Over the past two years, I've been a laravel developer. I've been so stuck with this framework that I felt like I didn't know much about actual programming. So, a few months ago, I decided to take a bold step. I started learning Javascript from scratch, and in the process, I heard about HNG. I felt like I needed the challenge, so I joined.
The HNG Internship is a remote, intensive program that throws you into real world engineering work from day one. No holding of hands, no toy projects. You're given tasks, a deadline, and a Slack channel full of people figuring things out alongside you. It's a sink or swim structure, and that's the point. The pressure is designed to surface what you're actually made of as an engineer, and not what you know, but how you think when things break.

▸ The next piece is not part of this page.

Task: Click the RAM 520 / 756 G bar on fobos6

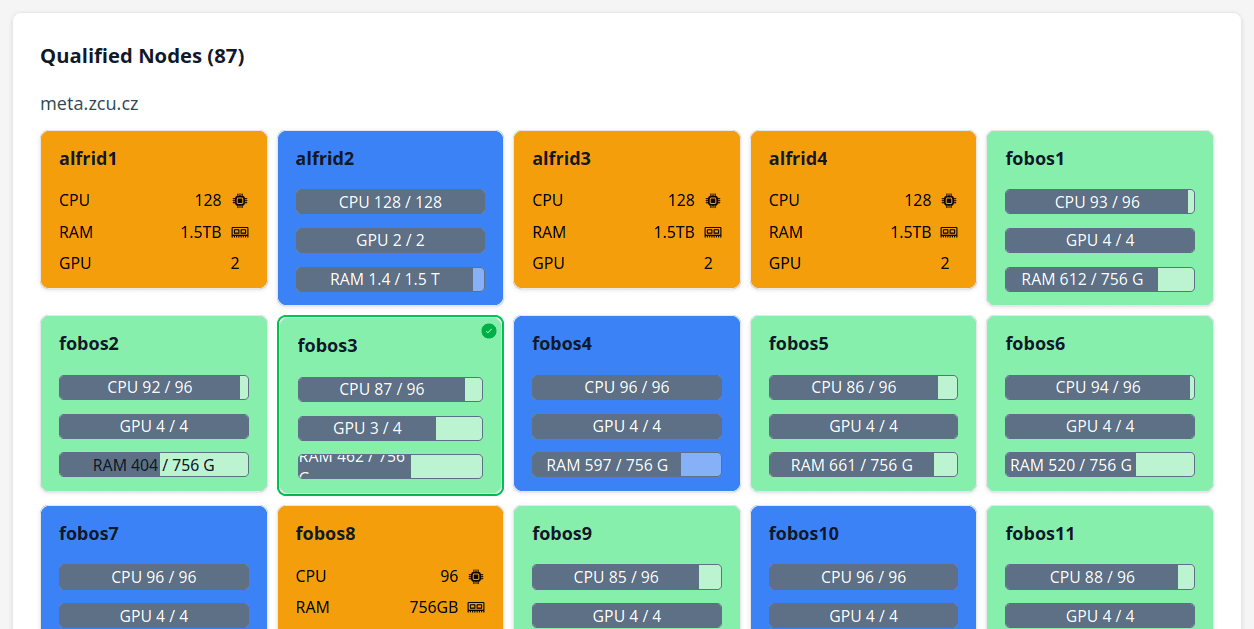Action: pyautogui.click(x=1099, y=465)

I want to write about two tasks from my time there. One I did individually. One I did as part of a team. Both took longer than they should have. Both broke in ways I didn't predict. And both left me better at this job than I was before I started them.
First Task: Retry Engine (Individual Task)
What it was
This task was a Research and Development Task. I built a background job processing system with automatic retries, exponential backoff, jitter, and a dead-letter queue for jobs that exhausted all their retry attempts. It was a prototype, not a production system work, but it needed to work correctly under real conditions, not just in the happy path.
The stack was Node.js with better-sqlite3 for persistence. No ORM, just completely raw SQL.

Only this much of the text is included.